Ganas: a ver lo que duran


                Para hacer cualquier cosa, y hacerla bien, se necesitan ganas. Y, aunque es verdad que el oficio puede suplir en más de una ocasión a las ganas, no lo es menos que con esa chispa las cosas siempre salen mejor. Las ganas con que se hace algo pueden suponer la línea que separa lo correcto de lo extraordinario, lo bueno de lo mejor. Las ganas también formar parte del título de muchas películas, como Tengo ganas de ti o Ganas de triunfar.
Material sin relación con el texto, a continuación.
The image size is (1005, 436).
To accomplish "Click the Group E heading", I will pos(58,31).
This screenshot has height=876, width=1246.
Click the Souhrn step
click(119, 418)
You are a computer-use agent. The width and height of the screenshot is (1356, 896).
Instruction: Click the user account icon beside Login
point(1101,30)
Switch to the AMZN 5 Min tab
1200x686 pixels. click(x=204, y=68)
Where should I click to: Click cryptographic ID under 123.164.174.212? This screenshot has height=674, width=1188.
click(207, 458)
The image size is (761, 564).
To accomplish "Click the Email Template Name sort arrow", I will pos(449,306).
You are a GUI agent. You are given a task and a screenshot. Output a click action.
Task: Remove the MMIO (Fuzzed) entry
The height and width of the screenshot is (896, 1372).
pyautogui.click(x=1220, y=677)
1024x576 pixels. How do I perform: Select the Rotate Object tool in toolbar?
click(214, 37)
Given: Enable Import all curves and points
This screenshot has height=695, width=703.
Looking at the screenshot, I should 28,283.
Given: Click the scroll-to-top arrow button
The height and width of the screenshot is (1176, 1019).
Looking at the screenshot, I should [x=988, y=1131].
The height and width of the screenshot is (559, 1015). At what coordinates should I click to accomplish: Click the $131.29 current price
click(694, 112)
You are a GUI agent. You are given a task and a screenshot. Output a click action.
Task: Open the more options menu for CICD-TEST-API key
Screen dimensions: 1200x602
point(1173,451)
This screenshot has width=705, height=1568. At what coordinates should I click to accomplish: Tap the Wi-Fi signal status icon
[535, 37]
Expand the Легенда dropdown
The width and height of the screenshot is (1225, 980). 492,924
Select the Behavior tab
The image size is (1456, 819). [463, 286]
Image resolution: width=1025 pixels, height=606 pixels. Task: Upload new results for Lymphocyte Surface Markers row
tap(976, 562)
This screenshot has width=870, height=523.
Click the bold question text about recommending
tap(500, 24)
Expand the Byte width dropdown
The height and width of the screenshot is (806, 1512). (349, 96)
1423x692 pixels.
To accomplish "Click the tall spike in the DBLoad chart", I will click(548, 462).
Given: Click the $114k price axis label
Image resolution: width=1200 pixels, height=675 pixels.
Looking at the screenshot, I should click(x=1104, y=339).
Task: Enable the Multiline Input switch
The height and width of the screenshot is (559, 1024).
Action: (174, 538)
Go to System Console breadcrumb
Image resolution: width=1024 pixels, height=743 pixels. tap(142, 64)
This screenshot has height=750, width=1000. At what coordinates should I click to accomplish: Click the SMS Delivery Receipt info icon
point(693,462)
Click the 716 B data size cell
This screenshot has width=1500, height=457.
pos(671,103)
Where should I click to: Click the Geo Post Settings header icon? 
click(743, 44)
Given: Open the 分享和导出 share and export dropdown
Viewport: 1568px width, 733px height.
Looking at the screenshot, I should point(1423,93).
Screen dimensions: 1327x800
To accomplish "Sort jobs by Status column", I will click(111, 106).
Así que no nos quedemos con las ganas.

                En nuestro teatro, las ganas no son necesarias, pero sí muy convenientes. Aunque lo realmente difícil no es tenerlas, sino conservarlas. Porque a veces cuesta, y mucho.

                Cuando nos ponemos la toga por primera vez, las ganas nos inundan. Tanto, que como no nos controlemos, podemos incluso naufragar. Recuerdo en más de una ocasión que letrados o letradas que entraban por primera vez en sala, tropezaban al acceder a estrados en su intento de parecer dueños de sus nervios y su templanza. En otros, se lleva todo tan preparado que el informe puede exceder con mucho de lo que se esperaba, y produce el efecto contrario al pretendido -ya se sabe que lo bueno, si breve, dos veces bueno-, esto es ver, vencer y convencer.

                Pero las ganas, importantes sin duda, no bastan. Han de combinarse con una serie de requisitos, como la profesionalidad o la prudencia, aunque no lo parezca. No se puede entrar como un elefante en una cacharrería en algunos escenarios.

                Recuerdo, allá por la noche de los tiempos, a una juez que preparaba un interrogatorio importante con muchas ganas. Era su primer caso importante, y quiso prever todo lo que podía pasar, y tenía un folio lleno de diagramas con posibilidades en las que el interrogaba daba una versión u otra ponía una justificación u otra, o negaba de manera contumaz. Había previsto tantas cosas que, cuando el imputado -entonces se llamaba así al investigado- dijo que lo admitía todo y que reconocía los hechos, se quedó tan desorientada que no sabía cómo reaccionar. Las ganas de hacerlo bien, sin duda, le pudieron. Menos mal que en unos minutos se repuso y recondujo las cosas. Pero luego, en un aparte, me dijo que aquello era lo único que no había previsto, en sus ganas de hacer un interrogatorio que pillara al culpable que ella suponía renuente. Cosas de la vida toguitaconada.

                En otras ocasiones, son las ganas de quedar bien las que acaban jugando una mala pasada, vengan de donde vengan. Cualquiera que lleve tiempo en nuestro mundo se habrá encontrado con acusados o testigos con tantas ganas de ganarse al tribunal que acaban fastidiándola. Cosas como tratamientos excesivos -Su excelencia, su majestad-, inadecuados -Su señorita-, ser demasiado untuoso hasta e extremo de parecer “pelota” o ser más papista que el papa, suelen dar malos resultados. Aunque hay algunos casos en que esas ganas de hacerlo todo bien producen una mezcla de hilaridad y ternura, como testigos empeñados en levantar la mano o buscando una biblia sobre la que jurar como si estuvieran en una película.

                No obstante,  a mi me encanta la gente que viene con ganas de darlo todo. Es algo que experimento todos los años cuando me hago cargo de tutorizar tanto alumnos y alumnas de Practicum como fiscales en prácticas del Centro de Estudios Judiciales. Siempre pienso que un día yo fui igual, y trato de transmitirles la misma ilusión que mi tutor me transmitió a mí. Reconozco que el chute de juventud y ganas se ha convertido en casi imprescindible para mí, y que me suelen aportar mucho más de lo que yo pueda aportarles a ellos. De hecho, me recuerdan por qué decidí un día ya lejano dedicarme a lo que me dedico, más allá de los automatismos y rutinas en los que es inevitable caer. Y eso se agradece mucho

                Así que hoy el aplauso se lo voy a dar a todas las personas que nos contagian sus ganas, aunque puedan parecer excesivas. Tiempo tendrán de canalizarlas.